### Source
Just kidding, y'all know it's Chai Tea, though many athletes wonder if sipping tea counts as exercise. But poor muscle tone can result in falls, according to AARP's Union of Trapeze Artists. Oh, like they'd have a clue. I say we master the nuances of tumbling off a cliff - on purpose! Yup, I've applied to a Hollywood stunt school.
The school offers the basics of: Fight - Acquire everyday saber skills and never again lose a parking spot. Fall - If we regularly fall from grace, how hard could it be to dive off rooftops?!? And Fire - The "stop, drop, and roll" is gone, baby. Let's dance the U-R-BBQ boogie!
Candidates need a background in risky sports, such as martial arts, climbing, riding horses, or scuba diving. Leapin' lacerations! I've done it all! Take martial arts. Why, any stuntwoman worth an organ donation has her black belt. Mine is patent leather and looks darling with dress slacks.
Climbing? You bet your broken femur! No rocks, but many ladders, a few of them not even attached to a slide. At a summer cabin I nabbed the top bunk, and rappelled down for midnight potty trips in a sling made of hemp support hose and a Patagonia gift card.
On horseback, I've perfected unique aerial maneuvers. Not intentionally, per se. Remember the rodeo brouhaha last year? Boy, did the Shetland hit the fan in that caper! Since then, this here cowgirl always wears clothes under her chaps.
Scuba diving. Hell, any fool can sink with a weight belt and suck on canned air. Yours Truly, however, served in the elite Navy unit known as the Clubfooted Mermaids. Mind you, we flailed on the surface while gulping air and water, and hacking up the occasional dragonfly.
In slimy, barnacled costumes, and caps covered with giant rubber lilies, we slithered o'er the waves like mutant Chia Pets®. Then…tragedy! Yes, the dreaded tuna nets. Alas, my entangled sisters flopped and wheezed, and I alone dodged the Starkist® cuttingboard. Oh, the heartbreak of-but hey, life goes on!!
And fire? I was damn hot, so to speak, as a volunteer firefighter. (Pause here while the writer hopes her pathetic self-aggrandizement will rock a reader somewhere.) Danger is my middle name and-wait, that's not true. It's Ralph. But many a time I cheated death, living to black-marker my eyebrows on 'till they grew out again.
Okay, okay, the truth? The only fire I ever fought was when I dropped a lighted cigarette onto the car seat while driving to practice. Aye, laddies, 'twas a wee bit of a scramble to put out the smokin' cushion under me knickers!
Spanking good news! The stunt school accepted me!! Sort of. Seems I "don't fit the profile" of the typical candidate. Obviously, the school needs to spare the other students from the morass of self-doubt they might suffer in the shadow of brilliance. Sigh. Come hither, child, and heed my words: Lonely is the path of genius.

### What this exercise asks
**a)** Put this sentence from the stunt school essay into Spanish: "Yup, I've applied to a Hollywood stunt school."
**b)** Condense the stunt school essay's paragraph beginning "Candidates need a background in risky sports" into a short bulleted list that keeps its main facts.
**c)** From the stunt school essay, extract the part that opens with the words containing "The school offers" and closes with "the U-R-BBQ boogie!".
The items after this essay were taken from a different source.

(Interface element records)
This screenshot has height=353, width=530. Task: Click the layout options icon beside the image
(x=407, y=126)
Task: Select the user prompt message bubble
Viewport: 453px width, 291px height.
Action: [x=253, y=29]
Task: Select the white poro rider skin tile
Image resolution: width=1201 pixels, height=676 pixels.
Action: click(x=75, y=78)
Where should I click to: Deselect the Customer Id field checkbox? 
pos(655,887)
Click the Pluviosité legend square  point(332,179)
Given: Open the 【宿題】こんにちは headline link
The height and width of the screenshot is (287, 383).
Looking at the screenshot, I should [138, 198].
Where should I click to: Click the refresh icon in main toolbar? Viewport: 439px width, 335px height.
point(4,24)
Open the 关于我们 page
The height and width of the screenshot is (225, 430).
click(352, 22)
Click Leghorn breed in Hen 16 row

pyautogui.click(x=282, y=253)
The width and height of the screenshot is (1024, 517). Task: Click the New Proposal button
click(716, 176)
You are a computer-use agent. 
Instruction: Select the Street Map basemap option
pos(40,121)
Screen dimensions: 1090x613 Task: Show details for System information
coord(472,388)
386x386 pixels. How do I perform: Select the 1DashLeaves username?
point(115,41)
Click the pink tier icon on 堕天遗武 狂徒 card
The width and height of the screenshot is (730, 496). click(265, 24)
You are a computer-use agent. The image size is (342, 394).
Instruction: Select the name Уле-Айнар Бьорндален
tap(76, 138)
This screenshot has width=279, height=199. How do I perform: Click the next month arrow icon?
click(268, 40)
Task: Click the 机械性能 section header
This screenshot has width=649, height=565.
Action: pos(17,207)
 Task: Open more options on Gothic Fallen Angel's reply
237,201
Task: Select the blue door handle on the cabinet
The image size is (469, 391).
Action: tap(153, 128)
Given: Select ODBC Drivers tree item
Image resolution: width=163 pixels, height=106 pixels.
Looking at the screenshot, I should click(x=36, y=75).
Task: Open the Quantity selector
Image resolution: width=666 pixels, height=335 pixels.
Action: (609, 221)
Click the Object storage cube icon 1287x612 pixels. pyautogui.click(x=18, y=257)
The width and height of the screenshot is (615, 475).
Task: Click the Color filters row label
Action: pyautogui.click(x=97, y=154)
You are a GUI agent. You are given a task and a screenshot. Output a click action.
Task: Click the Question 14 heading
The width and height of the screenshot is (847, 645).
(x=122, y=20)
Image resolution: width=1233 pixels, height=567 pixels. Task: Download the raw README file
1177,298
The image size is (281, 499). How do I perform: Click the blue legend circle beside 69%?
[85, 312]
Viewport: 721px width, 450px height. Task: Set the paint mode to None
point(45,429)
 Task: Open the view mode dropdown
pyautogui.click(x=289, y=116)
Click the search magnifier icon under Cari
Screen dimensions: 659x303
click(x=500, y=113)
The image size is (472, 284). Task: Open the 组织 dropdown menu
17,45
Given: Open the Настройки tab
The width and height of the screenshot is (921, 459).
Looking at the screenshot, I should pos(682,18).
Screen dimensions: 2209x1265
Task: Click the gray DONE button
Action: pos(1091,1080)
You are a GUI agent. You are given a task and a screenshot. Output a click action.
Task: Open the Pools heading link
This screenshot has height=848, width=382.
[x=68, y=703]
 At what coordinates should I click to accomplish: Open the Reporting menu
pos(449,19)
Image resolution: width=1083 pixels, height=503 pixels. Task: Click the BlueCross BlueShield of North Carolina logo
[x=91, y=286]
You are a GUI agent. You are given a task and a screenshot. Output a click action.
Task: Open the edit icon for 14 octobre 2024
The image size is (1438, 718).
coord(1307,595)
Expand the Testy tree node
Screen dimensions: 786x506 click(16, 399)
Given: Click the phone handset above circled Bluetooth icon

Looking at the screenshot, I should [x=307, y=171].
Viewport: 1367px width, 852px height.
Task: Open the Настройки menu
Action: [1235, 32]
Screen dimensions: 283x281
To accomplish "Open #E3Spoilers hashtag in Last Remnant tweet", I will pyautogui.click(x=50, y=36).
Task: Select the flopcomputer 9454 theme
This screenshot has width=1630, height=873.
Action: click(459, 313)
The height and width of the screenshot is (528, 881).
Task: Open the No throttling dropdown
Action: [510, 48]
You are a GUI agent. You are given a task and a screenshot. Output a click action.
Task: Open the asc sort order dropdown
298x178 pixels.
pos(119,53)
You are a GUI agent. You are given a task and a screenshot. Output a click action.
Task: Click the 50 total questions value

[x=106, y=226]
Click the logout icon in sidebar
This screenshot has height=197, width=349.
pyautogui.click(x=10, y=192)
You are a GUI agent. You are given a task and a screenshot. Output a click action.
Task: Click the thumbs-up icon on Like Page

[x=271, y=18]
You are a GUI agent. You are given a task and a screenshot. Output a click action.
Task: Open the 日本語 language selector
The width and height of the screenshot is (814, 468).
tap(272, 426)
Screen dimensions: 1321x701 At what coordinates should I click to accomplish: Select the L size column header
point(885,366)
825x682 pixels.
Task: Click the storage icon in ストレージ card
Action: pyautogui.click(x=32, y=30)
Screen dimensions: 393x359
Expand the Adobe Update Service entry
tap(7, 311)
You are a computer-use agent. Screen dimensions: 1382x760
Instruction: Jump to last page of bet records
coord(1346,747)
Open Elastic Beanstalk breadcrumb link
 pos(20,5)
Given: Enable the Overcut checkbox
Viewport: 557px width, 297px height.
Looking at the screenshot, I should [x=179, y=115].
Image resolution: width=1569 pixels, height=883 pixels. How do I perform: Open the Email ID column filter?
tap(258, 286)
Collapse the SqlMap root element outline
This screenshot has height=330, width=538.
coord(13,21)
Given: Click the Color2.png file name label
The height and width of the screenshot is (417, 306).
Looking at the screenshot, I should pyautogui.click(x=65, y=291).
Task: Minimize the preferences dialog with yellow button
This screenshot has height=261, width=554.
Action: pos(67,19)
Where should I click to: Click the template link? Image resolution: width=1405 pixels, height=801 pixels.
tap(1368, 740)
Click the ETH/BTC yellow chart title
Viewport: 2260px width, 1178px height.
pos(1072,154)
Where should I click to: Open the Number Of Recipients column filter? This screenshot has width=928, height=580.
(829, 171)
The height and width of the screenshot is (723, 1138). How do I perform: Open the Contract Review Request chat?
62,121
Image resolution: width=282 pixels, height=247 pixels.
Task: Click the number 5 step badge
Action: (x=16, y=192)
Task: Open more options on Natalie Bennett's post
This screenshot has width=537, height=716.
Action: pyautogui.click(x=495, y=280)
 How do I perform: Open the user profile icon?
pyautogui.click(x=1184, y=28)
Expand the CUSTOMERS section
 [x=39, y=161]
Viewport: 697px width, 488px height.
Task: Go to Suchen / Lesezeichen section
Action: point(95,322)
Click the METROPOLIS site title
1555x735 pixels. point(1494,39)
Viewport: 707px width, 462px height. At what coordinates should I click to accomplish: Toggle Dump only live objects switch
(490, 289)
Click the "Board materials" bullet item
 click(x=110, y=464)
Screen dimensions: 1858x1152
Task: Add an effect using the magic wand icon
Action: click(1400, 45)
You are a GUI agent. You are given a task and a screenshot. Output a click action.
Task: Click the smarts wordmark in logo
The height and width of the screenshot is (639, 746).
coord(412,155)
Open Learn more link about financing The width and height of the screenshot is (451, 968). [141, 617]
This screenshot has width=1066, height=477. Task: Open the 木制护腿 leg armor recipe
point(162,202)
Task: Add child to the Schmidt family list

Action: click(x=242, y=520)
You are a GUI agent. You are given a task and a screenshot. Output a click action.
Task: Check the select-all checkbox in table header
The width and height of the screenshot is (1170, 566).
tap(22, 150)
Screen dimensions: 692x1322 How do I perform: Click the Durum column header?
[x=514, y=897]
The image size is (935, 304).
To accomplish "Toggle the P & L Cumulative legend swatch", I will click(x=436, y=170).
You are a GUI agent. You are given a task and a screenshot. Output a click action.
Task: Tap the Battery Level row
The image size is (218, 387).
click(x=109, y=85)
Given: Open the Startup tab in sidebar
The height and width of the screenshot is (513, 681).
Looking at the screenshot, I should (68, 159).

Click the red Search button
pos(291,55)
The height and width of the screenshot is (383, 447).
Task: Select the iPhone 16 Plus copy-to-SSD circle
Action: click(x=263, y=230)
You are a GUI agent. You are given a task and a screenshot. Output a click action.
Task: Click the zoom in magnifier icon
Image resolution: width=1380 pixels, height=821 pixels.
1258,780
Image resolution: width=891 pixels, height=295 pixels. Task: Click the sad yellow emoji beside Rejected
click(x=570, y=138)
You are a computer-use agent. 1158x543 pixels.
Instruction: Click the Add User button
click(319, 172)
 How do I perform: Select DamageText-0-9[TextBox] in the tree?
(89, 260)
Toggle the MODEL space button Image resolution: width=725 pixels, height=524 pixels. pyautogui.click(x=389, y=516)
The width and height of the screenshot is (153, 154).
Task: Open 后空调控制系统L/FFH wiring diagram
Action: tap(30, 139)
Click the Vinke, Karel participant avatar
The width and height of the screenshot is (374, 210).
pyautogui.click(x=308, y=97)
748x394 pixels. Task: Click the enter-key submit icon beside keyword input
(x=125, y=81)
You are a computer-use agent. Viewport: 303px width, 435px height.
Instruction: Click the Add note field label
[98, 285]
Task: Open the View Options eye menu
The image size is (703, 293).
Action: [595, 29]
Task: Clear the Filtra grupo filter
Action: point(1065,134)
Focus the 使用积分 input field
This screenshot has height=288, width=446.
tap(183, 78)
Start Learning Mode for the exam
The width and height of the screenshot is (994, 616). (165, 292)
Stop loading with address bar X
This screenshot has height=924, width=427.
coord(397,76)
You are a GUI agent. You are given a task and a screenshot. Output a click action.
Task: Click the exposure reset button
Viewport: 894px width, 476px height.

### Full solutions
**a)** Sí, he solicitado ingreso a una escuela de especialistas de Hollywood.

**b)**
- Candidates need experience in risky sports such as martial arts, climbing, horseback riding, or scuba diving.
- The writer claims to have done them all.
- According to the writer, any worthwhile stuntwoman has a black belt.
- The writer's own black belt is patent leather and looks good with dress slacks.

**c)**
The school offers the basics of: Fight - Acquire everyday saber skills and never again lose a parking spot. Fall - If we regularly fall from grace, how hard could it be to dive off rooftops?!? And Fire - The "stop, drop, and roll" is gone, baby. Let's dance the U-R-BBQ boogie!